Dar Masalit: When blood speaks and the State is silent

Dr. Al-Waleed Adam Madibou

“True justice isn’t limited to the law, but the conscience of humanity written on paper.”

Martin Luther King

In a country accustomed to writing its history in ink and blood, the events in El-Geneina stand out -not as an isolated crime, but as the tip of an iceberg of official complicity, moral failure, and social fragmentation. What Professor Bushra Ali recounted, from an eyewitness, not an emotional witness, isn’t merely a report of a massacre, rather, it reveals the reality of the deep-rooted Central State apparatus when it decided to transform cities into tribal battlefields.

In those dark days, the sky wasn’t only raining bullets, moreover, the last mask worn by the State fell as it transformed into a creator of strife, not a mediator of peace, cutting off communications, withdrawing tanks, arming one party, for the sole purpose of abandoning it to its fate, and then savoring its blood —the aforementioned weren’t random decisions, but rather an effort in (genocidal engineering), according to Bushra Ali’s term of choice. The Military Intelligence Division perfected this strategy, to the point where El-Geneina became a popular front to ignite a war amidst the marginalized and lift the siege on Khartoum by drawing the Rapid Support Forces (RSF) to Darfur. At such juncture, we ought to understand the Port Sudan government’s refusal to allow the UN Fact-Finding Mission to enter El-Geneina at the time and investigate the events in a transparent and impartial manner.

However, this crime, despite its enormity, was merely the end product of a larger, deeper, and more dangerous conflict: The conflict over Dar Masalit as an open stage for the “divide and conquer” policies implemented by the Center over decades. While violence flowed from the Sudanese Army camps and the Rapid Support Forces, division flowed from Party headquarters and the offices of the generals, all fueled by the illusion of hegemony over a territory that had never amounted to being anything more than a wound in the State’s side and a symbol of its structural failure.

The identity of Masalit has transformed from a historical narrative of an ancient kingdom that resisted colonialism into “leverage” in the hands of the Central elites, sometimes brandished against the Rapid Support Forces and other times used to ignite conflicts amongst the marginalized, perhaps in the name of revenge, or in the name of balance.

Between the detailed account recounted by the eyewitness and the structural scene we can blatantly note through the reality of Dar Masalit, it becomes clear that the solution won’t come from above —neither from the Palace hill nor from the division’s leadership— but from below: From the Native Administrations and the conscience of the local communities, which still retain some vitality in the midst of this bloody quagmire.

At the moment, what Darfur needs isn’t limited to a tribal reconciliation, but extends to encompass a comprehensive review of the political system that has produced this level of violence, and a redefinition of the Center of the State so that it isn’t at the expense of the marginalized. Arabism shouldn’t be pitted against Africanism, nor official Islam against popular Islam. Rather, the true State should be pitted against the false State that engineered the war and then stood on the hill of ashes, shedding crocodile tears.

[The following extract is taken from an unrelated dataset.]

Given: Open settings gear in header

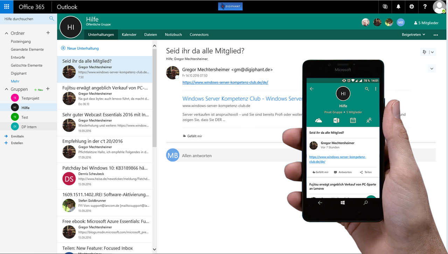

Dar Masalit won’t be healed by human rights reports or fact-finding committees that fail to acquire visas. Rather, it will be healed by a lengthy process of justice, openness, accountability, and the establishment of a new national project, built -not- on the balance in regards to arms, but on the balance of morality and popular legitimacy.

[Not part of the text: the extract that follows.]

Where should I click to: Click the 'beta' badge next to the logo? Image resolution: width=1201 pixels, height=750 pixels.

Darfur doesn’t need geographic separation, but rather a moral separation from a past of collusion and betrayal. It doesn’t need a new republic, but a new awareness that establishes a State governed -not- by bloodshed, but by justice. Yes, the Rapid Support Forces bear legal and moral responsibility for a number of these violations. However, justice isn’t justice if its partial or directed with one eye. It’s unacceptable for the leadership of the Rapid Support Forces to be tried for the crimes of El-Geneina, while Al-Bashir and his cohorts are immune from prosecution, despite being wanted by international justice. No justice will be complete if administered by a public prosecutor who lacks moral and intellectual competence as well as the courage to extradite the leaders of the former regime for long-awaited trials.

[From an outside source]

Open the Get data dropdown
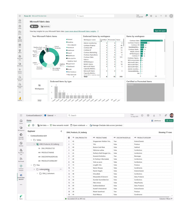Image resolution: width=193 pixels, height=214 pixels. 43,125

Silence is treason, and neutrality is complicity. A State will not be built on the blood of innocents unless we break the cycle of impunity and bring all killers to justice, not for political reasons, but in the name of justice. Perhaps this blood will speak not of revenge, but of a final call: Pave a path out of the experienced tragedy, and a beginning out of the devastation.

The aforementioned won’t become a reality unless the elites emerge from the cloak of the Center, stop engineering the devastation to suit narrow goals, and join the masses of survivors and displaced persons, those who have nothing left but the memory of pain and the fodder for the story. Only then can Dar Masalit transform from a symbol of collapse into the beginning of a new consciousness that rewrites history in the language of justice and reconciliation, not in the language of denial and revenge.